Halen yürürlükte olan Siyasi Partiler Kanunu,12 Eylül darbesinden sonra hazırlanmıştır. Bu kanun darbe dönemin ruhuna uygun bir şekilde siyaseti sınırlandıran, siyasi parti yasaklarını çoğaltan ve kapatılmalarını kolaylaştıran, siyasi partilerin örgütlenme ve çalışmalarını kendilerine bırakmayıp kapsamlı bir şekilde düzenleyen ve sınırlandıran bir içeriğe sahiptir.
Yeni bir siyasi partiler kanunu ile seçim kanununun hazırlanmasının demokrasimizin daha sağlıklı işlemesi için gerekli olduğunu düşünenlerdenim. Ülkemizde hukuki statüye uygun olarak partileri koruyan, partileri daha demokratik hale getiren parti üyelerini ön plana çıkaran düzenlemeler yapılmalıdır.
Yeni hazırlanacak kanunun mümkün olduğunca kısa olması ve siyasi partilerin örgütlenmeleri ile iç çalışmalarını parti içi demokrasi ilkeleri çerçevesinde kendilerine bırakması yerinde olacaktır. Anayasal ilkeler çerçevesinde siyasi partilerle ilgili, (aday belirleme, parti yönetimi seçimleri gibi) çerçeveyi ve sınırları çizen ama ayrıntıları partilere ve parti tüzüklerine bırakan bir model daha demokratik olacaktır.
Mevcut yasaları ve uygulamayı kısaca özetledikten sonra yeni seçim kanunu, yeni siyasi partiler kanunu yapılmasının 2023 seçimlerinden önce kamuoyunda gündeme getirilip, tartışılması gerektiğini düşünüyorum. Bu kanunlar bütün siyasi partilerin genel olarak uzlaşacağı ve toplumun benimseyeceği şekilde düzenlenmelidir.
Bu kanunlarla ilgili olarak bazı önerilerimi sizlerle paylaşmak isterim…
---Milletvekili sayısı dört yüz olmalı, üç yüzü illerde alınan oylara göre, yüzü de ,ülke genelinde partilerin aldığı toplam oy oranına göre belirlenmelidir. Yani yüzde 1 oy alan partide 1 milletvekili ile mecliste temsil edilebilmelidir.
---Partiden istife eden Milletvekilliğinden de istifa etmiş sayılmalıdır.
---Seçimlerde oy barajı kaldırılmalı veya makul seviyeye indirilmelidir
---Partilere üye kaydı teşvik edilmelidir..

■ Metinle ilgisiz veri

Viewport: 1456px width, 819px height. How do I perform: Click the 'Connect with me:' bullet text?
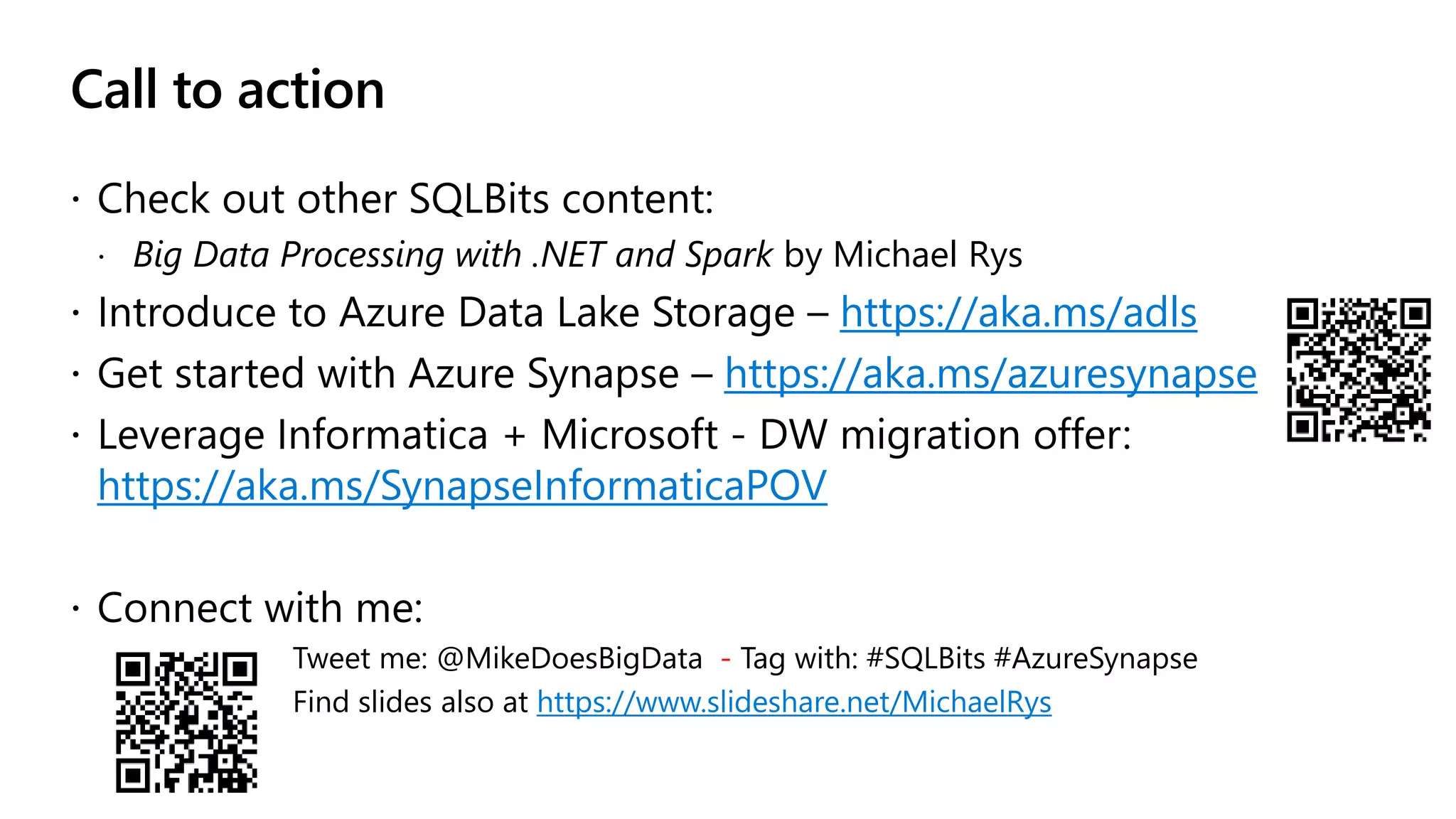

---Toplam üye sayısı için asgari bir rakam belirlenip, bu sayıyı ulaşamayan parti seçime katılamamalıdır.
---Delegelik sistemi kaldırılıp partilerin Genel Başkanları da dahil olmak üzere tüm organları hakim denetiminde yapılacak seçimle üyeler tarafından belirlenmelidir.
---Madem nüfusumuzun yarısı kadın, partilerdeki yönetici sayısının ve genel ile yerel seçimlerde seçilenlerin yarısı kadın olmalıdır.
---Milletvekili adayları Belediye başkanı adayları, meclis üyeleri adayları hakim denetiminde yapılacak ön seçimle üyeler tarafından belirlenmelidir.
---Partilerde yönetici, milletvekilleri, belediye başkanları, b.meclis üyeleri için yaş sınırı olmalı,bence üst sınır 55-60 olabilir..
---Partilerde Genel Başkanlarda dahil olmak üzere tüm yönetici ve milletvekilleri üst üste üç dönemden fazla görev yapmamalıdır…
* * *
Son söz
Madem Demokrasiler de son söz seçmenindir diyoruz…
Partilerde de yetki ve son söz parti üyelerinde olmalıdır.